In 2005, he returned to his native country and signed with the Toronto Lynx of the USL First Division. His signing was announced on June 21, 2005 along with newly acquired striker Said Ali, and league veteran Chris Williams.  He made his debut for the club on June 24, 2005 in a match against the Minnesota Thunder, where he recorded his first goal of the season with the club as well as registering an assist in a 2-1 victory. Belotte's contribution in the match marked the Lynx's first victory for the 2005 season.
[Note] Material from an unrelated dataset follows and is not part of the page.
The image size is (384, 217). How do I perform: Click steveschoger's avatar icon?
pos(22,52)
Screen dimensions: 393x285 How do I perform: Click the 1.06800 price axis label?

He would score his second of the season two weeks later in a 2-1 victory over the Seattle Sounders (1994–2008).

After the acquisition of Belotte the Lynx managed a 4-game undefeated streak, but unfortunately the Lynx performed poorly throughout the 2005 season by finishing last in the overall standings.

International career
Belotte played in 2003 FIFA World Youth Championship for Canada as well as appearing at the 2001 FIFA World Youth Championship.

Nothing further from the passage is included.